Seventeen years after her teenage son was snatched from their home in Srinagar in Indian Kashmir, Parveena Ahanger has no idea whether he is alive or dead.
Every day, Ahanger wages battle with courts, police or government officials to try to discover clues about the fate of her son, arrested by security forces as they cracked down on a growing Islamic insurgency against Indian rule.
But as rights groups Thursday mark the International Day of the Disappeared, the mother of five concedes her chances of ever finding him alive are remote.
"All the visits (to officials) have gone to waste so far," Ahanger, 49, said as she shuffled through documents at her home.
"I am sure he has been killed and buried somewhere without last rites."
Human rights groups say more than 8,000 people have disappeared in the Indian zone of the Himalayan region disputed by New Delhi and Islamabad since an insurgency began in 1989.
Indian authorities put the missing at between 1,000 and 3,000 but deny that they arrested people who then disappeared. Instead, they insist many crossed to the Pakistani side of Kashmir for arms training and never returned.
Despite her worst fears, Ahanger, who has formed the Association of Parents of Disappeared Persons, is determined to keep looking.
"I have taken a vow to find out what happened to my son and others who disappeared after their arrest by the security forces," Ahanger told AFP.
"Since August 18, 1990, the night Javed was arrested, my struggle started and it is still continuing," she said.
Ahead of Thursday's commemoration, Amnesty International in India said the increased number of people disappearing is alarming."
It urged India to ratify the UN Convention against Torture and Other Cruel, Inhuman or Degrading Treatment or Punishment approved by 144 countries.
"Only eight countries, including India, have signed but not ratified the convention," Amnesty said in a statement.
Last Mod: 31 Ağustos 2007, 00:38
A special court in Srinagar has ruled that Javed, 16 at the time, was picked up by troops and it has named three accused, said a police officer, who asked not to be named.
"The report went to the (federal) home ministry in 1997 and is still awaiting approval," he said, noting that federal assent is needed before prosecuting troops stationed in Kashmir can act.
However a rights activist said troops themselves were behind many of the disappearances in Kashmir.
"Militants, their sympathisers, separatist political activists and innocent persons have become the victims of enforced disappearances," said Khurram Pervez, rights advocate from Kashmir's independent Coalition of Civil Society.

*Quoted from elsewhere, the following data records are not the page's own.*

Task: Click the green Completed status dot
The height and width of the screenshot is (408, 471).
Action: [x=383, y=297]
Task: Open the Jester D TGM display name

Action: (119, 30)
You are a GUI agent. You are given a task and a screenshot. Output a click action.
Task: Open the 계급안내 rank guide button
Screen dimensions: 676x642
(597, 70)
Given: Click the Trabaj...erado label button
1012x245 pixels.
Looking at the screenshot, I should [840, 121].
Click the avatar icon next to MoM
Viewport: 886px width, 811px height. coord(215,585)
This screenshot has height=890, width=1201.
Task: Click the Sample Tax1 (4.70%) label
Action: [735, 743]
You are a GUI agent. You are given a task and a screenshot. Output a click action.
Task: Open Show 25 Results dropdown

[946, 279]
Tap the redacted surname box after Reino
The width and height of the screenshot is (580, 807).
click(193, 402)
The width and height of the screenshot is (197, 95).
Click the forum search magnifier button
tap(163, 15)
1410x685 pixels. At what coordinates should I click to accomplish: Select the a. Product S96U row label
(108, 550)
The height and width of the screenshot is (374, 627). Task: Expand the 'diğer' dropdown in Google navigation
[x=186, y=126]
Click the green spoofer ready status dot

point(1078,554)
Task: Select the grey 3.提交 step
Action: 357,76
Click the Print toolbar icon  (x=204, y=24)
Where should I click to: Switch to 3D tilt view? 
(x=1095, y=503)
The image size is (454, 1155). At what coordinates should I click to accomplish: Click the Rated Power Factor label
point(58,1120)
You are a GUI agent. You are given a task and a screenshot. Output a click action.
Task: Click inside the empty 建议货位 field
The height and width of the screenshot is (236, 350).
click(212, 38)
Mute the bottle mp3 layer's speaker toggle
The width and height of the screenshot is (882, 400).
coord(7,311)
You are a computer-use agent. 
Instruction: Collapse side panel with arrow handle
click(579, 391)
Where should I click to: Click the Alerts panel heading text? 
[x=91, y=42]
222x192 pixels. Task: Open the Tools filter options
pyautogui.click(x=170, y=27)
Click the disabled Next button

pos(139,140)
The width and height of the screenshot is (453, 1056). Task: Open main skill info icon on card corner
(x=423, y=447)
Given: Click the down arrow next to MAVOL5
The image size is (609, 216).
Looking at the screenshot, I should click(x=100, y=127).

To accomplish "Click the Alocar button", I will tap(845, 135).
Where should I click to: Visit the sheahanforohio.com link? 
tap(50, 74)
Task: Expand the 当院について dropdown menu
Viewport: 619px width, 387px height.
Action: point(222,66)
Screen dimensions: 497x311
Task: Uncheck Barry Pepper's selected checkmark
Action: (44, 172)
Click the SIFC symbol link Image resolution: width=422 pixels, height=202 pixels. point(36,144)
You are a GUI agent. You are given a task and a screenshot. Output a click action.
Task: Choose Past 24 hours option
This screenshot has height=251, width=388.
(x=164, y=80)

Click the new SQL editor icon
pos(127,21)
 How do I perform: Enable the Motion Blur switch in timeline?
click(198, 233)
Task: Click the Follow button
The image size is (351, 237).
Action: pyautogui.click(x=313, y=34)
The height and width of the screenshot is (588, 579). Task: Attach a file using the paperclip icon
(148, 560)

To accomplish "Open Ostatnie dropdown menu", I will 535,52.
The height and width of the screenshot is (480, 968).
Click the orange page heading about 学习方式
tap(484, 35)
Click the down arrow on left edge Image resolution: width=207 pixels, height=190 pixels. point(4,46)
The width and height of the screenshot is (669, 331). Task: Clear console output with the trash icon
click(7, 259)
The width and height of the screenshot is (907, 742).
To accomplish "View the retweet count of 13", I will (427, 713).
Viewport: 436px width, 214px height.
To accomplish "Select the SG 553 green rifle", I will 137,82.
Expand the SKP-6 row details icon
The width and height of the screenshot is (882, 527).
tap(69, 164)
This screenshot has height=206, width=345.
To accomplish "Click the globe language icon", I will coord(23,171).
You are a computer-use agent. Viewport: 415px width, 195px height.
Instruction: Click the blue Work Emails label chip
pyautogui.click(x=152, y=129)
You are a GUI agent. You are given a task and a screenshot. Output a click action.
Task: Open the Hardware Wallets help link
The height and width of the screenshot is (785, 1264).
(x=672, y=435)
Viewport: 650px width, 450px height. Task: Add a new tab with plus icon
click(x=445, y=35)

An army spokesman denied the charge.
"It is propaganda to malign our troops. We are strict about human rights," said army spokesman Lieutenant Colonel A.K. Mathur.
Ahanger's search has included travel to other countries to meet other families and rally support. Hopes of a breakthrough were raised earlier this year after police in Indian Kashmir exhumed five bodies.
But all five were identified as having disappeared in 2006. Their grieving families said the five had been killed in cold blood and passed off as militants by the security forces to win awards and promotions.
"I am sure my son has also been killed in a faked encounter," Ahanger said.
The discovery of the five sparked mass protests and led police to mount an investigation. At least 12 policemen, including two officers have since been arrested and charged with murder.
For Ahanger, however, the search continues.
"We just want to know what happened to our loved ones. Give us their bodies, show us their graves," said Ahanger, whose group has more than 600 registered members. "We wish to give them decent burials at least."